Without people, this industry would never be as interesting. From talented agents and their managers, to top-level CEOs and government representatives, its people that drive this industry from top to bottom.
Over the years, Nearshore Americas has been fortunate enough to meet and speak to a lot of these people, many of whom are veritable fountains of knowledge, with deep expertise in their respective sectors. During telephone or face-to-face interviews, we’re out there on the front-lines, hearing what people have to say about our industry on a daily basis.
These five Q&As represent some of the most insightful discussions we’ve had with people who really know their stuff and wanted to share their experiences on the topic of nearshore BPO. Click on the headings to read the full interviews.
When Edmund O’Brien, CEO of Americas at Avarto, spoke to us in March last year, he revealed the company’s plans to expand its F&A service by capitalizing on Brazil’s large labor force. The Germany-based BPO provider hired the former Microsoft executive to oversee the expansion of its operations in Latin America, as well as the setup of its American headquarters in Silicon Valley.
According to O’Brien, eCommerce and related services have huge growth potential in Latin America, with Brazil being one of the most attractive markets in the world for F&A BPO services due to the industry’s 8% rate of growth. “Additionally, given the significant risks and complexities of the financial infrastructure in Latin America, financial services, CRM, and fraud prevention are essential for eCommerce, and therefore are in great demand,” he explained. “Although there are established providers for these services, they remain local and competition remains low.”
Speaking from a political perspective, Julian J. Robinson, MP, Minister of State in the Jamaican Ministry of Science, Technology, Energy and Mining, detailed the initiatives that would shape Jamaica’s BPO future after the government claimed it was “poised to reap significant benefits for the local economy, with the generation of some 15,000 additional jobs over the next five years”.
The government reiterated its support for the BPO/IT sector by announcing the allocation of US$8.6 million to establish new policies that would boost the sector. “As a country, we now have more experience in the sector to plan and project the growth trends and potential,” Robinson told us.
According to BPO and printing tech giant Xerox, Jamaica’s BPO workforce is now far outperforming its North American counterparts, so the government’s initiatives clearly paid off.
The September 2015 political crisis following the resignation of Guatemala’s president, Otto Perez Molina, placed the country under the global spotlight for all the wrong reasons, but that didn’t stop the Chamber of Commerce from foreseeing a bright future for BPO.

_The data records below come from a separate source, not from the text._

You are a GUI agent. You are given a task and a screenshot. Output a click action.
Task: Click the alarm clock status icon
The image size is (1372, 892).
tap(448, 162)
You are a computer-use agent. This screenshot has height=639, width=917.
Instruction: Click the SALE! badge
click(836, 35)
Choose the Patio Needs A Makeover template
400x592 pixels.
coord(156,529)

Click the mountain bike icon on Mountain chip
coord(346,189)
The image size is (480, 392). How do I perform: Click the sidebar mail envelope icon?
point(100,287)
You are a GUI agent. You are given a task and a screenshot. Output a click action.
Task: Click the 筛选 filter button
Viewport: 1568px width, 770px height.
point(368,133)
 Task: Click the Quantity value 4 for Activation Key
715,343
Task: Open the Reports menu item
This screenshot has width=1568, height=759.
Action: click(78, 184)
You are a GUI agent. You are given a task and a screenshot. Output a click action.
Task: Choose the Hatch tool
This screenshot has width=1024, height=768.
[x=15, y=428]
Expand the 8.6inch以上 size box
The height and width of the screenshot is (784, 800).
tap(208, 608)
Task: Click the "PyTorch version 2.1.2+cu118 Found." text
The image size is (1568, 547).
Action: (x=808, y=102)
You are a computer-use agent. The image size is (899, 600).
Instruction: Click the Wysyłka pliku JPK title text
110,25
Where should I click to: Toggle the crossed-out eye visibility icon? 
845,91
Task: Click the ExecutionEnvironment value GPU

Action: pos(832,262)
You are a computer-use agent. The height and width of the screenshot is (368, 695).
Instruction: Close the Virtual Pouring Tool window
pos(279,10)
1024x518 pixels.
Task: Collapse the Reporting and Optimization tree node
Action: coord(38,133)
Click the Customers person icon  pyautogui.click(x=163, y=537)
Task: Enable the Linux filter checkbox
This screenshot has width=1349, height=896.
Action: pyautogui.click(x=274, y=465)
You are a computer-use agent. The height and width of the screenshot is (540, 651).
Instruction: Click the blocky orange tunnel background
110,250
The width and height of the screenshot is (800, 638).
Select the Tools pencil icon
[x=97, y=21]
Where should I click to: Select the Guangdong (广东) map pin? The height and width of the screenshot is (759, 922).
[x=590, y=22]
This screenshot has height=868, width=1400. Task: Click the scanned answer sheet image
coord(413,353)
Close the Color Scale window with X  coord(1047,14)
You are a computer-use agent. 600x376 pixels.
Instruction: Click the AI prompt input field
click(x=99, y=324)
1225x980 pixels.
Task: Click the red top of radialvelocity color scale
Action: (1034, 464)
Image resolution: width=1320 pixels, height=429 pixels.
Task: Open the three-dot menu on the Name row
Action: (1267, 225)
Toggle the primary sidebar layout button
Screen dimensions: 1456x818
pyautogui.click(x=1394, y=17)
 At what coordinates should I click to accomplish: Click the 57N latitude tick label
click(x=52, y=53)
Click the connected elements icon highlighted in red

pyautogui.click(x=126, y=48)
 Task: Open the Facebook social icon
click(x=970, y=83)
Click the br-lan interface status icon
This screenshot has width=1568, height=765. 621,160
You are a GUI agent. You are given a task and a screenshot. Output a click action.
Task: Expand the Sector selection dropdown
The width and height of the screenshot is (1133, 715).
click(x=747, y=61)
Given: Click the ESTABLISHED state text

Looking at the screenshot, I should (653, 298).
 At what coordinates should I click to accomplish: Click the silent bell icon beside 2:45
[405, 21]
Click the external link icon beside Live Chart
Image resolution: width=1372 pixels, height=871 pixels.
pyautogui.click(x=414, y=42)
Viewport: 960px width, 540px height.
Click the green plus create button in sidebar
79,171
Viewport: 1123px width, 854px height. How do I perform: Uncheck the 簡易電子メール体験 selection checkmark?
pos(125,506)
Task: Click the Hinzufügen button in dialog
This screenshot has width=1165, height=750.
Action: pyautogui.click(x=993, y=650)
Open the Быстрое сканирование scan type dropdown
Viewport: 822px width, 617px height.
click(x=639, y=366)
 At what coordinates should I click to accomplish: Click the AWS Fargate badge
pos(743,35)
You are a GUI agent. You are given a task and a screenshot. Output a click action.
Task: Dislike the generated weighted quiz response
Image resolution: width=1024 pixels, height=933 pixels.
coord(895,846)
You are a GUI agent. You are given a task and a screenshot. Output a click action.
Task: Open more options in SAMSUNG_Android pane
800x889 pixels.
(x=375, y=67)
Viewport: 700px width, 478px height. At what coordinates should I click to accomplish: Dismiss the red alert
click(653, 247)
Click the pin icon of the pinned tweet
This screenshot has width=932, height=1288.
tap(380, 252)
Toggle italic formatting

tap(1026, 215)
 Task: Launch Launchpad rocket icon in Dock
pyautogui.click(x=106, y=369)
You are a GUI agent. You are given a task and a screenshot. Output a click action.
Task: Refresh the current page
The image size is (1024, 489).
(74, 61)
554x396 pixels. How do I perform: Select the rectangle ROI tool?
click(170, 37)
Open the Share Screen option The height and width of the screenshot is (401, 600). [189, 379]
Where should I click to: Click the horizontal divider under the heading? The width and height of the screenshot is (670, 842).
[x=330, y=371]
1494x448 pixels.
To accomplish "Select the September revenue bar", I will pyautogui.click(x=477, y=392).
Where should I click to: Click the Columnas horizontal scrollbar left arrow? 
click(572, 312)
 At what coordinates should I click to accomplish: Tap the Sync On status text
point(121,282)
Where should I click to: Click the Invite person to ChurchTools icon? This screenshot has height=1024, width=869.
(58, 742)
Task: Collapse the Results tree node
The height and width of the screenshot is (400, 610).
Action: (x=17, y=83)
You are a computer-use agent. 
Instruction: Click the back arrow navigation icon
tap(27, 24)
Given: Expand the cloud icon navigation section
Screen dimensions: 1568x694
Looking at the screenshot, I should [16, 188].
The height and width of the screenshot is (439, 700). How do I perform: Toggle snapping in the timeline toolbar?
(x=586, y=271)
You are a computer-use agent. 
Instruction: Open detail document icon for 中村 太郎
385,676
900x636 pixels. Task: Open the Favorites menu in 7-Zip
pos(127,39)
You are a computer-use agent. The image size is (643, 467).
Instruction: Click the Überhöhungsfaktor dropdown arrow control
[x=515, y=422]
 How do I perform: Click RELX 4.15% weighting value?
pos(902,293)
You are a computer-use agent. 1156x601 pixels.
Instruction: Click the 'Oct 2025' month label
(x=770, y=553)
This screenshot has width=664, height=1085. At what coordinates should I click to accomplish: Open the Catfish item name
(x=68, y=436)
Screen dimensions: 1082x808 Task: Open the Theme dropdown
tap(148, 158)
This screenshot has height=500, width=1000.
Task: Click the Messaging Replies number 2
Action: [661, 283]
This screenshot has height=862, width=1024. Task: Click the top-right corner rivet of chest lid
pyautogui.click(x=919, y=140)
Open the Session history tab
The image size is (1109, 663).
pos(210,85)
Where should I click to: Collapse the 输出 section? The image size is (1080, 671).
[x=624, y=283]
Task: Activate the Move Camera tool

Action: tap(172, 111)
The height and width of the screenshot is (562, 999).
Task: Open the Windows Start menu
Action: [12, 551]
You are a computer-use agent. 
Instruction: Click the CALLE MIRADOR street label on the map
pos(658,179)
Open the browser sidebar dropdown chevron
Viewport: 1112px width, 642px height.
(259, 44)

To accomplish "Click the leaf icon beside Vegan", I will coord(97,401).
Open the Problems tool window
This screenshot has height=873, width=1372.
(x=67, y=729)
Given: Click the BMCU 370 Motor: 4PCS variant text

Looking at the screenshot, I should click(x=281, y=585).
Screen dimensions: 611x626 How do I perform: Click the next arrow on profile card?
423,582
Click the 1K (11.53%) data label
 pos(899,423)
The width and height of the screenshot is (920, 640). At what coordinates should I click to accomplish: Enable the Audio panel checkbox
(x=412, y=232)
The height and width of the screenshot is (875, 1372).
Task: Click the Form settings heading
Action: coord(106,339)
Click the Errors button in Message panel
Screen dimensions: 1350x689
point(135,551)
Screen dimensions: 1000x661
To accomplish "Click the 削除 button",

“The crisis is strengthening the constitutionality in Guatemala,” said Javier Zepeda, Executive Director of Guatemala’s Chamber of Commerce. “Strengthened institutions improve the competitiveness of countries and, although Guatemala is facing political scandal, we believe that the manner in which we are addressing these issues can be turned to a positive.”
The country already boasted a young population, a similar timezone to the U.S., and competitive costs. Zepeda highlighted that the country’s telecom sector was also evolving, allowing it to serve BPO market demands.
Comedian Jimmy Morales was soon after elected president following promises to end corruption and increase education, the main factor, Zepeda says, that Guatemala is lacking in. Let’s hope it wasn’t just a big joke.
After selling off its operation in the Czech Republic, BPO provider Atento shifted its focus to expanding operations in Latin America last year. Speaking to us about it, Bruce Dawson, US Nearshore Director at Atento highlighted his company’s optimism about Latin America and the verticals experiencing the greatest growth and demand. “Atento’s position as a leading CRM/BPO provider worldwide is based on our large presence and market leadership in the Latin America region,” he said.
Mentioning that the company’s two major verticals in the region are telecom and banking & financial services, Dawson pointed out that Atento’s strong presence in Latin America was definitely helping to win new U.S. clients, particularly those nearshoring CRM/BPO services to the region. “Overall, the appetite for end-to-end customer experience solutions and other forms of BPO—although not immune to the macroeconomic situation—remains solid, with companies being more focused on improving efficiencies across their entire value chain.”
The Caribbean is well-known for its capabilities in BPO and KPO services, but Julia Taggart of Innovate LSO in Barbados revealed to us that the region was also quickly becoming a player in the legal process outsourcing (LPO) game.
Barbados in particular has a unique value proposition for LPO: it is a nearshore English-speaking country and a common law jurisdiction with exceptional education standards. Furthermore, the island has strong telecoms and technological infrastructure, and is a mature and well-regulated jurisdiction with political and social stability.
“LPO solutions really benefit all sectors, including banking, insurance, healthcare, and oil and gas,” she said. “After all, who would not benefit from reduced legal costs and enhanced service delivery?”